§ WORK INSTRUCTION: As an exercise, transcribe the data below in full and exactly, omitting pictures.

§ INPUT FOR THIS TASK:
============

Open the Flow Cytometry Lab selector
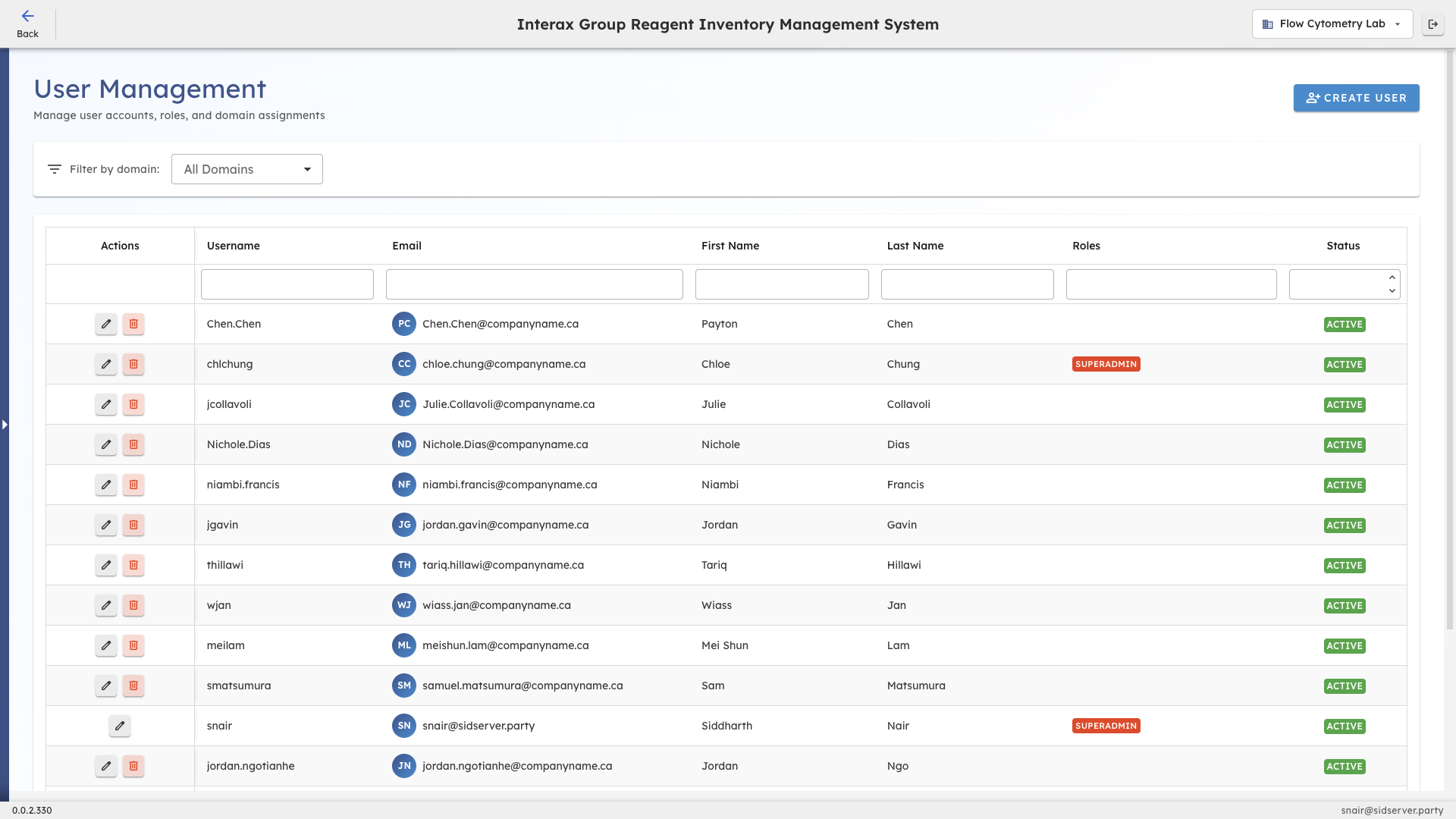1456x819 pixels. click(x=1331, y=24)
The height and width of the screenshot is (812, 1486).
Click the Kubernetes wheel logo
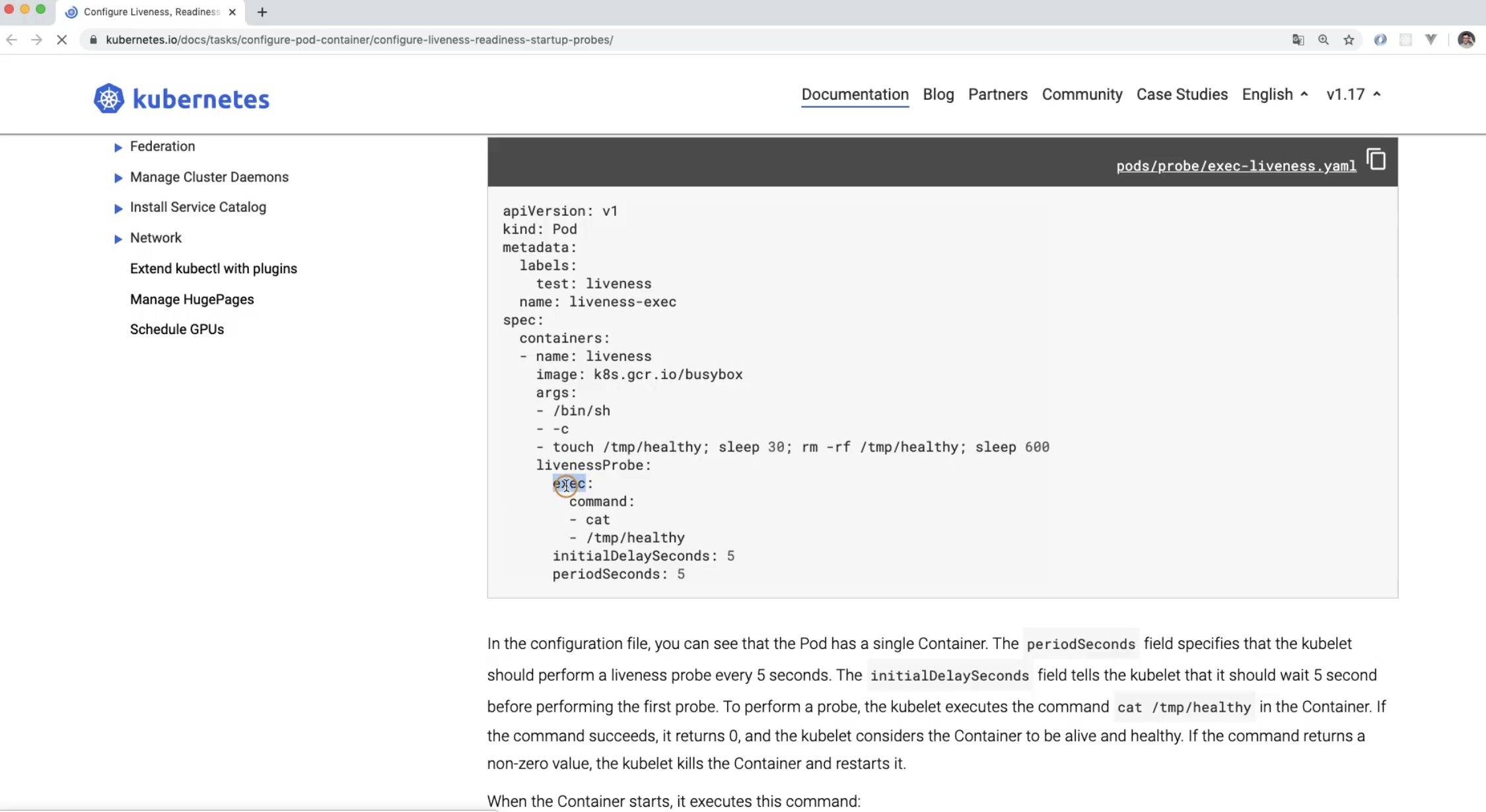109,98
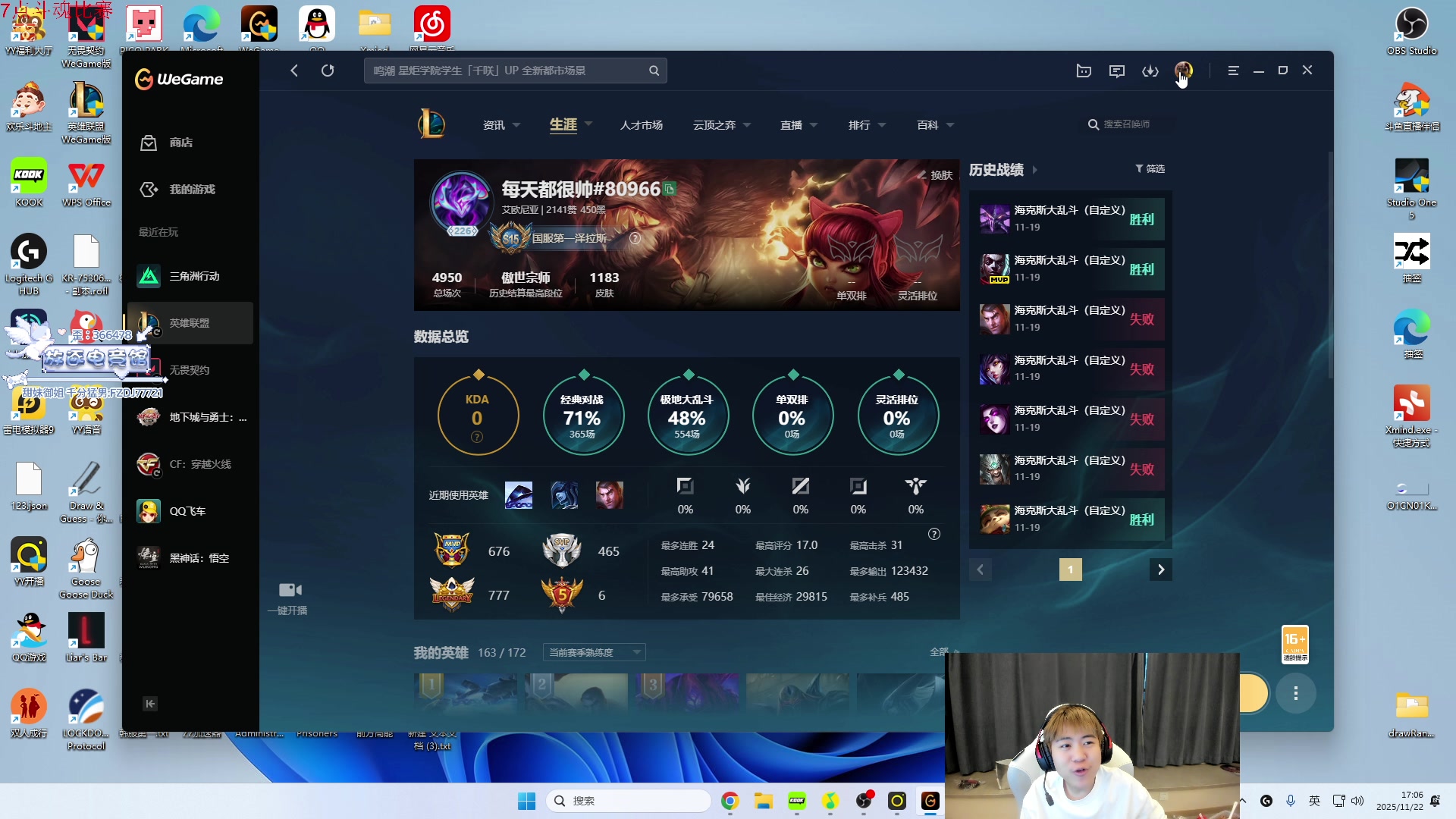The image size is (1456, 819).
Task: Click the user avatar in title bar
Action: point(1182,71)
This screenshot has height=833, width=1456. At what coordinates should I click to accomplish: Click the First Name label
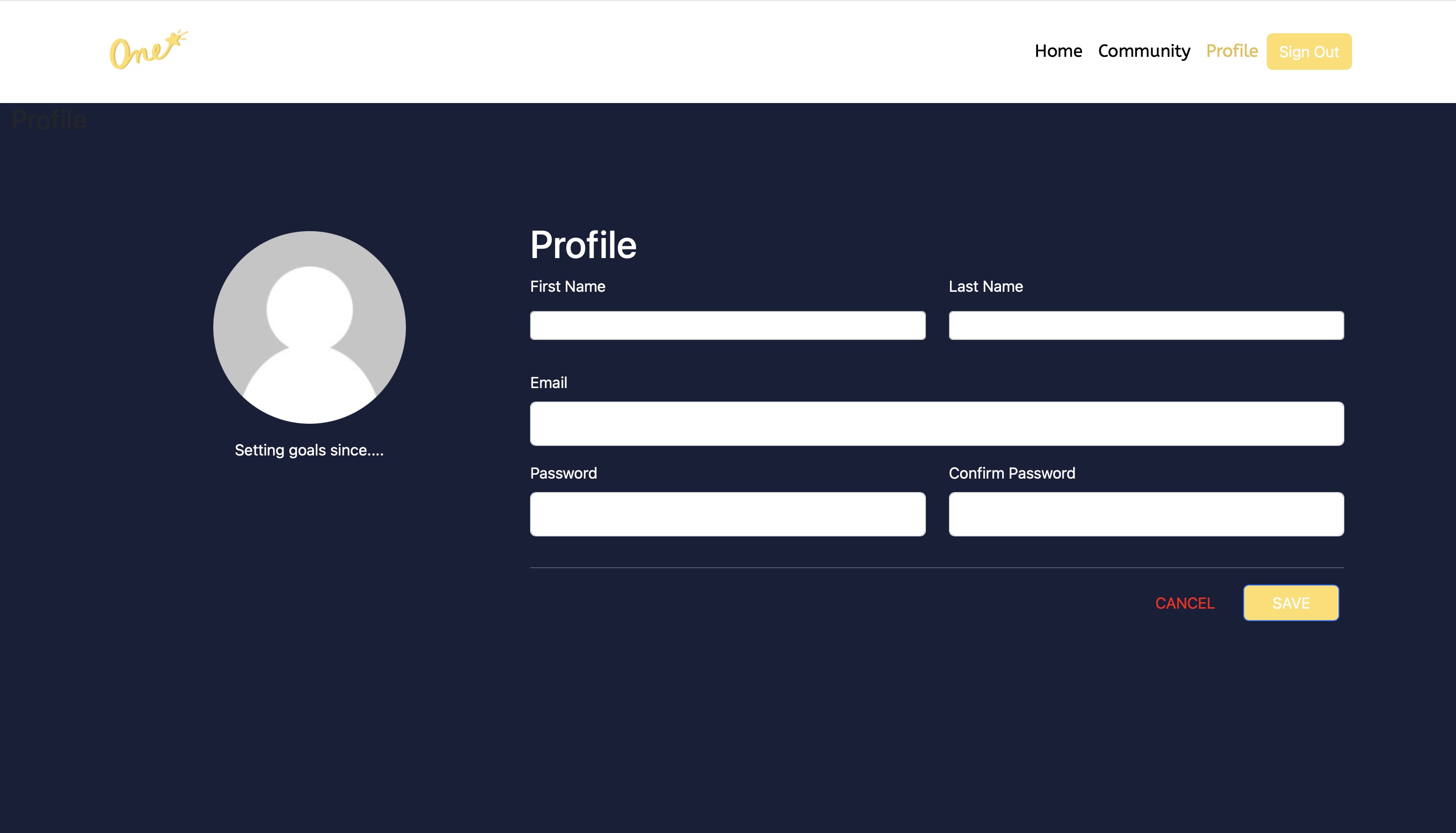point(567,286)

============

§ ANSWER TO THIS PROBLEM:
Open the Flow Cytometry Lab selector
1456x819 pixels. click(x=1331, y=24)
The height and width of the screenshot is (812, 1486).
Click the Kubernetes wheel logo
109,98
The image size is (1456, 819).
Task: Click the user avatar in title bar
Action: point(1182,71)
This screenshot has height=833, width=1456. At what coordinates should I click to accomplish: Click the First Name label
point(567,286)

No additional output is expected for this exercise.